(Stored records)
....
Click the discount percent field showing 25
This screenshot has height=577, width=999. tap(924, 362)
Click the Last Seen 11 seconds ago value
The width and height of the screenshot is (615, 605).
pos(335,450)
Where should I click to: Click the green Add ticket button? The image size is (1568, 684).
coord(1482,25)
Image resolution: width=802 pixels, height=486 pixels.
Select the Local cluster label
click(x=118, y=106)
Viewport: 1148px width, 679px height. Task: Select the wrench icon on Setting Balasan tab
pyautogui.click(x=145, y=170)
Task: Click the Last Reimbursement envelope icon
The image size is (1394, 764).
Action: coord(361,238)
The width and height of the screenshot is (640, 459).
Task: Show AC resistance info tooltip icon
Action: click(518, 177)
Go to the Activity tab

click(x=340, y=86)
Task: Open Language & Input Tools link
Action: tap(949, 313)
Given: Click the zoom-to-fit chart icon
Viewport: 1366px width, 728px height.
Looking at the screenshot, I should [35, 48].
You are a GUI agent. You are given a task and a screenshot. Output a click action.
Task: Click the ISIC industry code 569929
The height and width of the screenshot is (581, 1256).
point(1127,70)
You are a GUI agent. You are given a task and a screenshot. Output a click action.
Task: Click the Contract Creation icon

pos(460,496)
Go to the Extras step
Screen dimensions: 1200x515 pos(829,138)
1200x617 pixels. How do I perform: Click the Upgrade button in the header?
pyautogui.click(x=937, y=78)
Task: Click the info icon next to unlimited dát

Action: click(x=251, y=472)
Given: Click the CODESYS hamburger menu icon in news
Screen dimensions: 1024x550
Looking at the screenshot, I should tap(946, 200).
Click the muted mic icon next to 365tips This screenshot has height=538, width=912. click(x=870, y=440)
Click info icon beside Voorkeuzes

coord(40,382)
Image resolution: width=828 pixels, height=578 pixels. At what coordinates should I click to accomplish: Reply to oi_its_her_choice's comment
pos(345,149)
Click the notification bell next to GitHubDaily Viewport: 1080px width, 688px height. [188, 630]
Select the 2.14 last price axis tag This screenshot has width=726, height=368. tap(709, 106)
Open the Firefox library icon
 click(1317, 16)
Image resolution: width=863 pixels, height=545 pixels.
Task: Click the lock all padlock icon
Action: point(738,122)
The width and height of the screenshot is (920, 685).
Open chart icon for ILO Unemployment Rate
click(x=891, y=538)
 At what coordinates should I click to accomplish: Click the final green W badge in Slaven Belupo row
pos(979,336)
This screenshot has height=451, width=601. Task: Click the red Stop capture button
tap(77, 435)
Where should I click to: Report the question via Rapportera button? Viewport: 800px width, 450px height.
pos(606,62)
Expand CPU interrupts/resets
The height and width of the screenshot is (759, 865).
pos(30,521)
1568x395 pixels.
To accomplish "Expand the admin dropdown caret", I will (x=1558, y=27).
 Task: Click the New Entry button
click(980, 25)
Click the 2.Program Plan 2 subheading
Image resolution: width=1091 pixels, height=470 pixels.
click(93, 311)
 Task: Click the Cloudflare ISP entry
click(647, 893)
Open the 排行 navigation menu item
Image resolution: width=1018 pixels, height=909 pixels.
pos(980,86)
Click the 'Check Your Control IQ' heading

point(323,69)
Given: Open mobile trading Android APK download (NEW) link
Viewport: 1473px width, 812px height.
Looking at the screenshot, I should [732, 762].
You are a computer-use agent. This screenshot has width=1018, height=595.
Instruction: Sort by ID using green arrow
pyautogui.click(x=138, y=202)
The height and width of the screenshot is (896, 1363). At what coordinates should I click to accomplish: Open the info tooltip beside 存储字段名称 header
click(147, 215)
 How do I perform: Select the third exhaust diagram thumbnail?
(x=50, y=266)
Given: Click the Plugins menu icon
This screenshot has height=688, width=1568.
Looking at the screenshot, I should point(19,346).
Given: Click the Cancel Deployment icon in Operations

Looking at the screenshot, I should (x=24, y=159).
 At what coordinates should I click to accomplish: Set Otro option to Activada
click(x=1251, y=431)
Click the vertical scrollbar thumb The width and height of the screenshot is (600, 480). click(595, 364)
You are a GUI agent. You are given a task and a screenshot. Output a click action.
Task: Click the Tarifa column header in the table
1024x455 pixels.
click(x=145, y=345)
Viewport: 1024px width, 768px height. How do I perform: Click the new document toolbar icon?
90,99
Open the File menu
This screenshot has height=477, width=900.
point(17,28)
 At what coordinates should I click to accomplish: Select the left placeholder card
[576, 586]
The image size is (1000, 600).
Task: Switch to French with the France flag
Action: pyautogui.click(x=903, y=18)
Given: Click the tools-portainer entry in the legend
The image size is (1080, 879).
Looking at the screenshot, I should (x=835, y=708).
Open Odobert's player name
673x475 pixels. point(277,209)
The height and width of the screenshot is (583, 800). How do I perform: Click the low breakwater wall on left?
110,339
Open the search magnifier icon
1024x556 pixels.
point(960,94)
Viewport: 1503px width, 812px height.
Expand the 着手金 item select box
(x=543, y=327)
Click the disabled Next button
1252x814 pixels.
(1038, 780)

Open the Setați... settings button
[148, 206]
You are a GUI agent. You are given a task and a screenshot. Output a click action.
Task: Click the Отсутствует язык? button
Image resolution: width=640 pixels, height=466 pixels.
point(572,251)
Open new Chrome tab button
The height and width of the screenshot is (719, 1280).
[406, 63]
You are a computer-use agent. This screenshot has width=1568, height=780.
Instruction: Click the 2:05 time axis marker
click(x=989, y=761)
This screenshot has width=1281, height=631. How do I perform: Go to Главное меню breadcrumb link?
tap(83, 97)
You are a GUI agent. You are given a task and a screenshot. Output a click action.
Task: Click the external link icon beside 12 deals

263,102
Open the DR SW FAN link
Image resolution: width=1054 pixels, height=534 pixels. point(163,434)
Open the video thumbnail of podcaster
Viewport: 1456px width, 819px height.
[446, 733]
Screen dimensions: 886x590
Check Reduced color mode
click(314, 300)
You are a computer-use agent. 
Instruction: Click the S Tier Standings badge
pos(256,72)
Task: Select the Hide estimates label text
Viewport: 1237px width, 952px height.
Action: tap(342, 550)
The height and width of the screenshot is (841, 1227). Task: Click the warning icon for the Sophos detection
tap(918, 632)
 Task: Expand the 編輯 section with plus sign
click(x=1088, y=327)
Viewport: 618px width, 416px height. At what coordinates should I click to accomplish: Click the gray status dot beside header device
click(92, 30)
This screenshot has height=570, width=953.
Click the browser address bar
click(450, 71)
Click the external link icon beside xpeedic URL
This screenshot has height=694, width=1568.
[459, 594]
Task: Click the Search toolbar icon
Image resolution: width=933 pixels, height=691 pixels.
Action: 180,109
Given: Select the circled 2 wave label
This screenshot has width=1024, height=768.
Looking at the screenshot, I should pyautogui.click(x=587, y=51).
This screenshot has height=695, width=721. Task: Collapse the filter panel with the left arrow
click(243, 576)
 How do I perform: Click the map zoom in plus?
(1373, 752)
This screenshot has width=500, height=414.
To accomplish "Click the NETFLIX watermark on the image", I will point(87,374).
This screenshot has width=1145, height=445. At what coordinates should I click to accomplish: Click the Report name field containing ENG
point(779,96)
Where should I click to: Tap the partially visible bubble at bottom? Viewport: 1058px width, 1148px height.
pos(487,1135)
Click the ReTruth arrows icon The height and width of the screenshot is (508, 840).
....
### Work request
Check each line above for the string "will" and return those that contain it.

### Response to the task
To accomplish "Expand the admin dropdown caret", I will (x=1558, y=27).
To accomplish "Click the NETFLIX watermark on the image", I will point(87,374).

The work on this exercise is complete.